History 101.019/022
Fall 2003

Course Description
and Goals

The Rise of European Civilization (to A.D. 1715). This course is a survey of European history from antiquity through the Age of Discovery and to the coming of European colonialism. It examines ideas and events that contributed to the rise of Europe, its political, economic, and social institutions, and, especially, its conceptions of itself. Here the course examines how Europe's drive to colonize and exploit other lands and resources might have been informed by the Europeans' perceptions of their own culture and their special place in the world.

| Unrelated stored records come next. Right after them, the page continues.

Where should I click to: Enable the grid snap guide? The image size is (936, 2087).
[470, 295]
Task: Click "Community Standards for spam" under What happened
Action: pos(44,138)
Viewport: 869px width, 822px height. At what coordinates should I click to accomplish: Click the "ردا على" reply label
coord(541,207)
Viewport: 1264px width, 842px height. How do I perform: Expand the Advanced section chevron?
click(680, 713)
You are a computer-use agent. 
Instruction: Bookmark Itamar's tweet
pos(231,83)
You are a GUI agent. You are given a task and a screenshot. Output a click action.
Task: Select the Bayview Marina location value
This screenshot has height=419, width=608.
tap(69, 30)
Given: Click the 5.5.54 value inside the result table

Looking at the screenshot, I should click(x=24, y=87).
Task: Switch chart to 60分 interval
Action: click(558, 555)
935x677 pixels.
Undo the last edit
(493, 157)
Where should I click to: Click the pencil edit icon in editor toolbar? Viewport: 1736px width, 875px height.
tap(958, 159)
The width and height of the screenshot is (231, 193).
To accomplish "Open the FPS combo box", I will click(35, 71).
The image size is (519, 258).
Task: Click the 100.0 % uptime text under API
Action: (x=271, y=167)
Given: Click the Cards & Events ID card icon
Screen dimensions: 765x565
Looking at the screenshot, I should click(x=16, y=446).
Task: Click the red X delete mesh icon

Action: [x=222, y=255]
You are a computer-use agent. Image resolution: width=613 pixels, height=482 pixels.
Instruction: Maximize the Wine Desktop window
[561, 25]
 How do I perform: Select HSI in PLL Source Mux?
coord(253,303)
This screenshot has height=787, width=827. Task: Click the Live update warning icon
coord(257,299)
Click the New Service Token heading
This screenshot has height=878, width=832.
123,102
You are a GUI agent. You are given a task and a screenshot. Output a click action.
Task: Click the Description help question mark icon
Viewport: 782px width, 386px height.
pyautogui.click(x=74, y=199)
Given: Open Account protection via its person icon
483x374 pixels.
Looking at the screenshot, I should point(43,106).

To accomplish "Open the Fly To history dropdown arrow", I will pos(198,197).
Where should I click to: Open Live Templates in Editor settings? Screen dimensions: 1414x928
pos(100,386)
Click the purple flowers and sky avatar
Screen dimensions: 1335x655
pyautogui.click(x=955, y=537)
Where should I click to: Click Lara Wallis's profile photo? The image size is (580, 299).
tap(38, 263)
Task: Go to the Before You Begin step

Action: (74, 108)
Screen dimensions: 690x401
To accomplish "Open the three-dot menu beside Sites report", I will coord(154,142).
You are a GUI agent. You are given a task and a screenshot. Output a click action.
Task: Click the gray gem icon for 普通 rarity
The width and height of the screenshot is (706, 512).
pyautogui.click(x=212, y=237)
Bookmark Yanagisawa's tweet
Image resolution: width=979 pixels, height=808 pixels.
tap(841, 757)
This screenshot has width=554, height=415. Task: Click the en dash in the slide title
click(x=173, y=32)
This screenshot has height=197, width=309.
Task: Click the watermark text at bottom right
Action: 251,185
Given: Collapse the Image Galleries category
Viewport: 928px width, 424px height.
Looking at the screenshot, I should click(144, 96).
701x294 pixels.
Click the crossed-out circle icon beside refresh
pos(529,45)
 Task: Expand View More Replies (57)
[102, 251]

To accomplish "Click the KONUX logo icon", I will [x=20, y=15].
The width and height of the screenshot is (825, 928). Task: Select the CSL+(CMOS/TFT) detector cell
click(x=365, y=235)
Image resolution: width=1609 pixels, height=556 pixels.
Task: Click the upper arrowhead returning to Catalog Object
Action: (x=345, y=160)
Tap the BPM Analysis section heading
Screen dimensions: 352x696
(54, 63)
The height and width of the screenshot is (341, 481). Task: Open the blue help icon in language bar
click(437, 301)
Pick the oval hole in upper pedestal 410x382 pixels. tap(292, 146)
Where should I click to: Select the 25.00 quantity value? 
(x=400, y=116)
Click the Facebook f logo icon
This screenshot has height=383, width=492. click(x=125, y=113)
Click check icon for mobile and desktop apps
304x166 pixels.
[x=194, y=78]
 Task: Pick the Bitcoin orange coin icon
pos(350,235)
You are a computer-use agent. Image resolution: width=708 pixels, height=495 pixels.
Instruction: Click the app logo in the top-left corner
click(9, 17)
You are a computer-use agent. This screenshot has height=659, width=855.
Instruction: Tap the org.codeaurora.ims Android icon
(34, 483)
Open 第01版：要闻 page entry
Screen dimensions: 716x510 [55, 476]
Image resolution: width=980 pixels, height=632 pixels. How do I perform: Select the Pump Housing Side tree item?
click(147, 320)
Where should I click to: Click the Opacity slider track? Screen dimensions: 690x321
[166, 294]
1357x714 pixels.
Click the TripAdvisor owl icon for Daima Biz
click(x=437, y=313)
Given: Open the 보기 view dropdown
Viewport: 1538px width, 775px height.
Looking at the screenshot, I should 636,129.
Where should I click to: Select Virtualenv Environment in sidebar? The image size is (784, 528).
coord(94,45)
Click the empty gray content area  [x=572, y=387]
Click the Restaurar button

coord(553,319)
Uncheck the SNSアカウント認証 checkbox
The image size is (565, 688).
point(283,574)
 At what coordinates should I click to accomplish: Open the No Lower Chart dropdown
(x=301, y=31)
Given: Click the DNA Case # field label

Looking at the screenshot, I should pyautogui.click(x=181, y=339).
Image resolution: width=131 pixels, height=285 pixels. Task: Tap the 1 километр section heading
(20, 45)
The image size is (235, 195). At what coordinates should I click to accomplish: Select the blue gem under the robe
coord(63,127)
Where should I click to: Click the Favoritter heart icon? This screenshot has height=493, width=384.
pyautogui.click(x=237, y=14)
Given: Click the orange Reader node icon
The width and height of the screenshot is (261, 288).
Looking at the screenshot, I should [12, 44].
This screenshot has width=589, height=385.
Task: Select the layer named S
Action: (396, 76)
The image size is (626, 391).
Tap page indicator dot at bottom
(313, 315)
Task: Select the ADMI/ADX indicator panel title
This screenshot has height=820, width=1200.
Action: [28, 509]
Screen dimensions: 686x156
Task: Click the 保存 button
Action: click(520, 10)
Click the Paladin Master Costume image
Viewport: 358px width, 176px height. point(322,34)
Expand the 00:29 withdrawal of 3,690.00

In this regard, the course focuses on European contacts with eastern cultures through the ages in order to determine how Europeans conceived of themselves particularly as a "western" civilization? Thus, the course engages such issues as how did the West perceive the non-West (and act on those notions), and, commensurately, how did the non-West perceive the West? Discussions will include European contacts with the Middle East, Africa, and Asia; invasions by the Mongols, Moors, and Turks, European invasions of the Middle East, Jews living in Europe, and the extent of Arabic knowledge and erudition in Europe in the Middle Ages. As a case in point, the course will consider the Crusades from both the European and Arab perspectives to show how different cultures viewed the same historical processes differently. Through this approach, we seek to understand the extent to which a common European identity derived from a sense of shared values versus entirely different people in other places who did not share those values. Finally, we hope to answer the basic questions: what is Western Civilization, and how did the West become the West?